[0:00] Please turn with me to the Song of Solomon and chapter 2 and verse 3. Song of Solomon, chapter 2 and verse 3.
[0:10] And whilst you turn there, can I compliment you on your singing. I have enjoyed every psalm we have sung today. It's been sung beautifully. And so thank you very much for that experience.
[0:26] Song of Solomon, chapter 2, verse 3. As an apple tree among the trees of the forest, so is my beloved among the young men. With great delight I sat in his shadow, and his fruit was sweet to my taste.
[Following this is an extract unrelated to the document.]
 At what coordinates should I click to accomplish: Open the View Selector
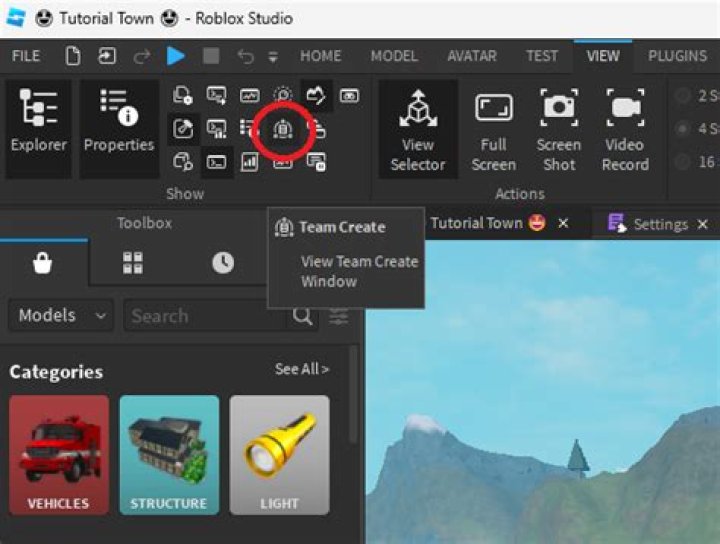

[0:43] When I was in university, albeit over 20 years ago now, I was amazed by the number of straight-A students in my year group who, though they were academically brilliant, were searching for deep spiritual reality in all the wrong places.
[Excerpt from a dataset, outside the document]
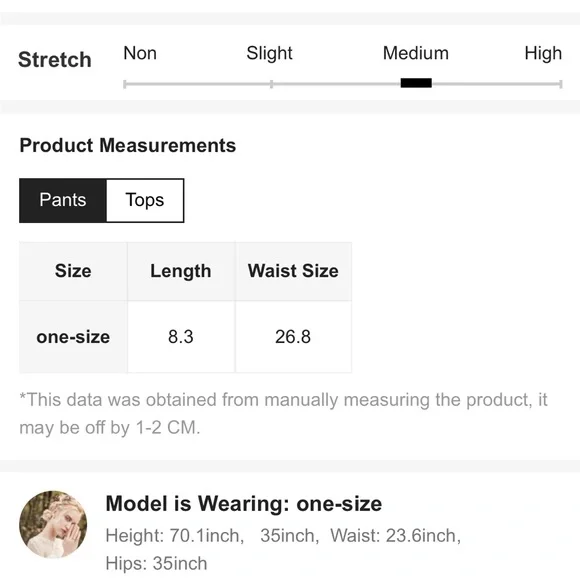This screenshot has height=580, width=580.
Task: Click the manual measurement disclaimer note
Action: point(283,414)
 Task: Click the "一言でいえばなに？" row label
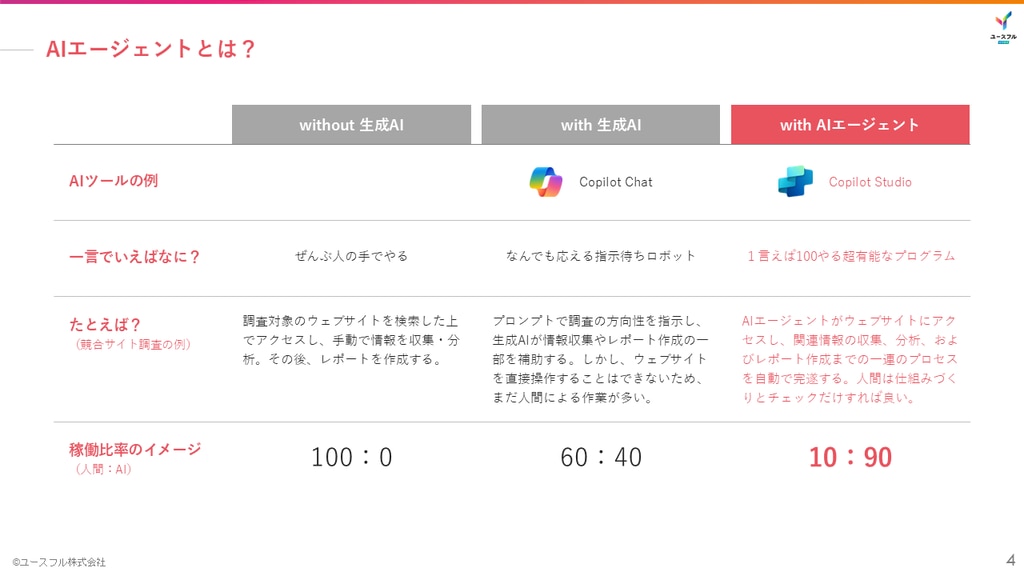pos(135,256)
[1:01] Whilst myself and another member of my honours class in chemistry were professing Christians, there were five openly new age students.
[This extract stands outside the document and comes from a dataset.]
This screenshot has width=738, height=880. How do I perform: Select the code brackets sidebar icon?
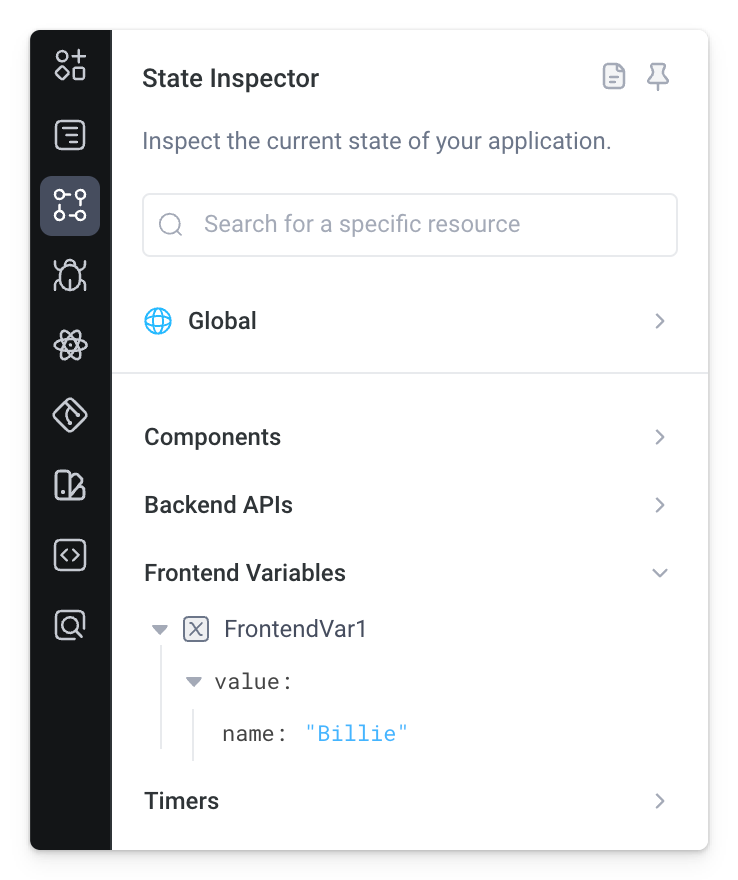point(69,555)
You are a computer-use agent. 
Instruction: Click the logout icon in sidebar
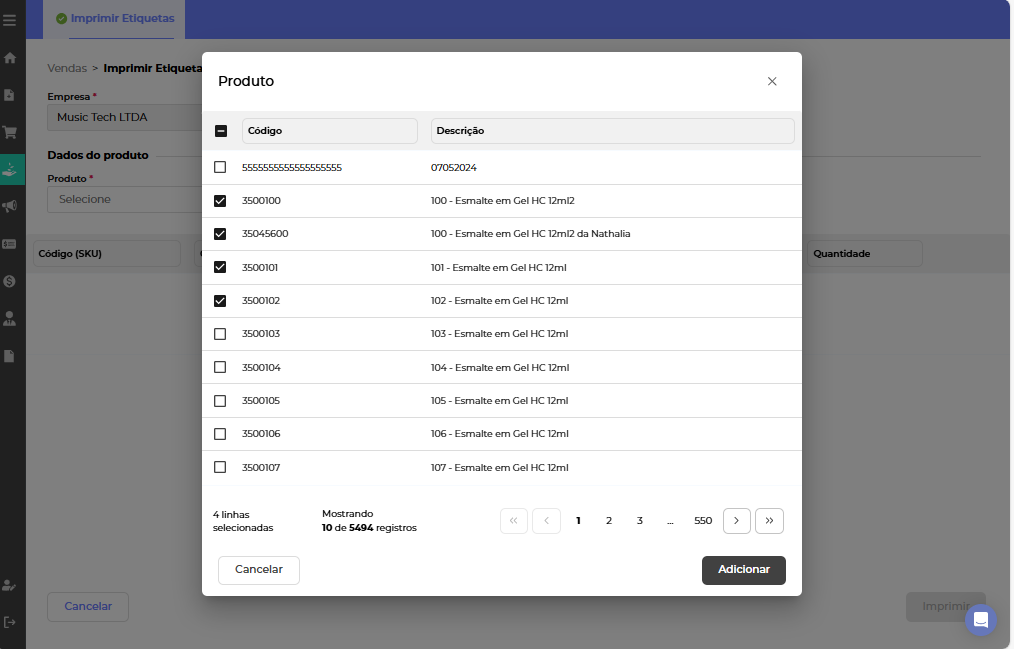pyautogui.click(x=10, y=622)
[1:12] Now these were normal people from normal families. As I say, they were academically brilliant. And yet they knew that there was more to them than pure brain.
[1:24] And so they turned to the New Age movement to meet their spiritual need. They had spirit guides. They were into deep transcendental meditation. They worshipped Gaia and smoked all kinds of strange grasses.
[1:38] For them, everything was God. They were looking for deep spiritual reality. Many of them had looked for it in the church. But all they had encountered was pure brain religion.
[1:53] Whereas they wanted heart religion. Others tried to deny that there was such a thing as spiritual reality at all. They poured themselves into their study pretending to be atheists.
[2:06] But even they couldn't suppress that deep spiritual need for long. And so they turned too to New Age mysticism.
[2:17] With its promise of spiritual nirvana and global peace. On many occasions I tried to discuss the truth of the Bible with them. But they weren't as interested in truth as they were in reality.
[2:34] They displayed a kind of schizophrenia. From 9 to 5 they were pure brain. From 5 o'clock in the evening to 9 o'clock in the morning, pure heart.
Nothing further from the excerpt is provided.